[Problem to solve]:
Write back every record verbatim.

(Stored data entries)
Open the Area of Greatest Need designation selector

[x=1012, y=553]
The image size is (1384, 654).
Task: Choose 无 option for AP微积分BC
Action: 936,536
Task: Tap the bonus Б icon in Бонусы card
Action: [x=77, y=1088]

[Answer to this task]:
Open the Area of Greatest Need designation selector

[x=1012, y=553]
The image size is (1384, 654).
Task: Choose 无 option for AP微积分BC
Action: 936,536
Task: Tap the bonus Б icon in Бонусы card
Action: [x=77, y=1088]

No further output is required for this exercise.